ZachXBT revealed the theft on X Thursday, calling it one of the largest Bitcoin losses caused by a social engineering attack. Notably, the wallet address that first received the stolen funds appeared “clean,” showing no prior links to hacks or illicit activity—suggesting the attacker carefully planned the heist to avoid immediate detection.
The thief quickly moved to hide their tracks. A day after the $91 million heist, the stolen Bitcoin began flowing into Wasabi Wallet, a well-known Bitcoin privacy tool. Using Wasabi’s CoinJoin feature, the funds were bundled with other users’ transactions, scrambled, and redistributed. This process makes it difficult to match the original inputs with outputs, creating a smokescreen that complicates investigators’ efforts to follow the trail from victim to thief.
The tactic is a familiar one. Blockchain analysts say the goal is clear: launder the coins until they appear clean and sizable enough to offload through exchanges or over-the-counter (OTC) brokers without drawing suspicion.
So far, the laundering is ongoing. Small amounts are being siphoned off from the main stash, likely as test runs to check whether exchanges or services block the funds. If not, larger moves may follow.
Interestingly, blockchain investigator ZachXBT ruled out the Lazarus Group, North Korea’s notorious state-backed hackers responsible for some of the biggest crypto heists in history. Instead, he attributed the theft to independent scammers — individuals or loose groups skilled in impersonation and social engineering rather than advanced cyberattacks.
The timing of the heist also fueled speculation. It happened exactly one year after the $243 million theft targeting Genesis creditors in 2024. While no evidence links the two, the anniversary sparked debate online, with some suggesting it was intentional symbolism and others calling it a coincidence.
For many in the crypto space, the theft underscores a troubling truth: while Bitcoin operates on a transparent public ledger, privacy tools still offer criminals powerful ways to erase their digital fingerprints.
The attack underscores the increasing threat of social engineering scams. Rather than relying on technical vulnerabilities, these attacks trick the victims into providing sensitive data, such as passwords, recovery phrases, or private keys.
Recently, scammers have pretended to be trusted crypto companies such as hardware-wallet firms like Ledger and Trezor. A few had tried to send fake letters and emails, saying there were “critical security updates” that required users to hand over their recovery phrases.
The strategies are growing more sophisticated. In April 2025, fraudsters mailed out fraudulent physical letters to U.S. people who own cryptocurrency. The letters falsely warned that wallets would be disabled unless users responded right away. Those who complied lost everything.

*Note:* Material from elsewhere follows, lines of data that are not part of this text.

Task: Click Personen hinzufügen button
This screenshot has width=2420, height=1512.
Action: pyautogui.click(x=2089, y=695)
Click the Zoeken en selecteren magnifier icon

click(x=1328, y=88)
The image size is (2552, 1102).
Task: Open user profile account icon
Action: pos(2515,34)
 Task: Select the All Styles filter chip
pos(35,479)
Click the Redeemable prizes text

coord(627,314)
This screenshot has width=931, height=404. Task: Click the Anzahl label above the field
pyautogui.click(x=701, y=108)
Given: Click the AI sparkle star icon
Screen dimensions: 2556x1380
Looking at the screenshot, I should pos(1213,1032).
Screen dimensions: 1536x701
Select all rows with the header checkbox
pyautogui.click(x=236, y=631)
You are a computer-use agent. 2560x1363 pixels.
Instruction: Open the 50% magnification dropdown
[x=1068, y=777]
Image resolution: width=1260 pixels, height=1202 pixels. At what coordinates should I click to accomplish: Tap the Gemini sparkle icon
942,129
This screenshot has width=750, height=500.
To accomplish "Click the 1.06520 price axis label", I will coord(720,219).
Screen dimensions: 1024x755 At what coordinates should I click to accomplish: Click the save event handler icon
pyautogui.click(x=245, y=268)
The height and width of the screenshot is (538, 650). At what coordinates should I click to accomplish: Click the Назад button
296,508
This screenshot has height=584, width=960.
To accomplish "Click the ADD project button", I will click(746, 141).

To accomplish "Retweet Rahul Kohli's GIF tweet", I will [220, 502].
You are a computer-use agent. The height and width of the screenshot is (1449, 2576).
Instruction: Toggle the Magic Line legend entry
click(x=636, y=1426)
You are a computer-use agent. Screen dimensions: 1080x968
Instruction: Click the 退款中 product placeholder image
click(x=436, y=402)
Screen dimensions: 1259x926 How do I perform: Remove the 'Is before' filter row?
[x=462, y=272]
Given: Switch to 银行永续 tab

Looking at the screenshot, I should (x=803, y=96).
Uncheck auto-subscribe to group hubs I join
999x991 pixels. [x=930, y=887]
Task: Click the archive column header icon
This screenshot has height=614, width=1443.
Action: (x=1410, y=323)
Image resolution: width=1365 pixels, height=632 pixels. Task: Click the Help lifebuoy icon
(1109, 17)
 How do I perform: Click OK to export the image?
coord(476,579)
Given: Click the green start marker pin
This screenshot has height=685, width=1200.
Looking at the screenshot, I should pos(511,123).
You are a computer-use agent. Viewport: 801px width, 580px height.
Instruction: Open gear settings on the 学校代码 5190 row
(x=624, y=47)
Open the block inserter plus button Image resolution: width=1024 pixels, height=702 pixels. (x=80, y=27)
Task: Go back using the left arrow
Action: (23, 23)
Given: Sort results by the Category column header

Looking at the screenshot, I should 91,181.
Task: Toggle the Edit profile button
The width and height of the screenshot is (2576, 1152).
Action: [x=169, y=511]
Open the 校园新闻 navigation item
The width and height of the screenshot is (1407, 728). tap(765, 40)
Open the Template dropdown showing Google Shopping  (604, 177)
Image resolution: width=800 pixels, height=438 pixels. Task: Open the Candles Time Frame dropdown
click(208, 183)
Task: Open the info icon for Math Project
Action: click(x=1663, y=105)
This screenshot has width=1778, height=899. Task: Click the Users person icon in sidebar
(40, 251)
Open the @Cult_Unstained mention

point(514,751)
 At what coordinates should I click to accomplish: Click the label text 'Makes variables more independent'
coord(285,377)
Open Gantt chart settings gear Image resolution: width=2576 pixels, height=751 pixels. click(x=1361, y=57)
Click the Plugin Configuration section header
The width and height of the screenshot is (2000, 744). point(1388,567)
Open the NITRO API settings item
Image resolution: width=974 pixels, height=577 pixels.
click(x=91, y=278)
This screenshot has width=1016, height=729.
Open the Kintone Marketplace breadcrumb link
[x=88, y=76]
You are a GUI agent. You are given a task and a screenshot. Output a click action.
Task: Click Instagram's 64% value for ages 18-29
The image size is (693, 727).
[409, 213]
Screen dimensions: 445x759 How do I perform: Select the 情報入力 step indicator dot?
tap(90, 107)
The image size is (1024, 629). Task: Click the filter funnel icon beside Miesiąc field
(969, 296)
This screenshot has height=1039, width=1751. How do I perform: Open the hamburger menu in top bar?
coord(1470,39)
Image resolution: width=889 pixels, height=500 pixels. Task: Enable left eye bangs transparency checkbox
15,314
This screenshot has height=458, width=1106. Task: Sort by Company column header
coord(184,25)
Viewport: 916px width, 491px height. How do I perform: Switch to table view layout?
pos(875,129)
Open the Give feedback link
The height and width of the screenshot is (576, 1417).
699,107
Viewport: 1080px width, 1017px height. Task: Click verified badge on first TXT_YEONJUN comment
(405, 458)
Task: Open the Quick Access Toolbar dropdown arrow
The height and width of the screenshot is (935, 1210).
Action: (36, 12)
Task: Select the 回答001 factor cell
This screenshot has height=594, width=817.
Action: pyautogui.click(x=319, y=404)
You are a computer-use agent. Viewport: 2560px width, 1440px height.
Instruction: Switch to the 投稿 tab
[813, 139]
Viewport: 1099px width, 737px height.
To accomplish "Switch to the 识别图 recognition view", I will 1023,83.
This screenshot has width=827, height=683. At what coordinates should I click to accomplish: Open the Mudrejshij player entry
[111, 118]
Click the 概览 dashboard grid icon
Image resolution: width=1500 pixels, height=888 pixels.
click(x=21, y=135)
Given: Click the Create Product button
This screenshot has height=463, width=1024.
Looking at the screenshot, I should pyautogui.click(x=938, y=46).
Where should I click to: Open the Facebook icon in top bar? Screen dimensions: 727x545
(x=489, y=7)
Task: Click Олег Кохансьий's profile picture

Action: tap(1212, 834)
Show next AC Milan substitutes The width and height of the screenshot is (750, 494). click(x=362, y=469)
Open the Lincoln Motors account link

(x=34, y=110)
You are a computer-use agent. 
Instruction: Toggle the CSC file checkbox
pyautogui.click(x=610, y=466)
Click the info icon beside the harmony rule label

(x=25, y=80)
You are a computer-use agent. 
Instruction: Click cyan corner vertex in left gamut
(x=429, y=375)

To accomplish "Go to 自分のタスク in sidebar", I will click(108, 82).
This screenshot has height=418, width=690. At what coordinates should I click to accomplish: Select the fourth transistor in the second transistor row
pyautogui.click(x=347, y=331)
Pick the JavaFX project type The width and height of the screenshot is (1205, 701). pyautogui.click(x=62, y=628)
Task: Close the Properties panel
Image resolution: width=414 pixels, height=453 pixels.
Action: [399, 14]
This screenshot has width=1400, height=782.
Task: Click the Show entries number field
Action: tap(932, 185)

Earlier this year, an elderly American lost more than $330 million worth of Bitcoin to a similar scheme. Crypto-related thefts continue to climb. Security firm CertiK said in June that hacks, scams, and exploits stole over $3.1 billion in the first five months of 2025 alone.
The value stolen year-to-date was 17% higher through the end of June than at the same point in 2022. If the pace continues, stolen services will add up to more than $4 billion for the entire year, representing a clear escalation of theft amounts.
Individual compromised wallets now constitute 23.35% of the stolen amount, as previously reported by Cryptopolitan. Now, the focus of hackers is shifting towards personal users rather than exchanges, and around $8.5 billion worth of stolen crypto is currently on chain and being held for laundering.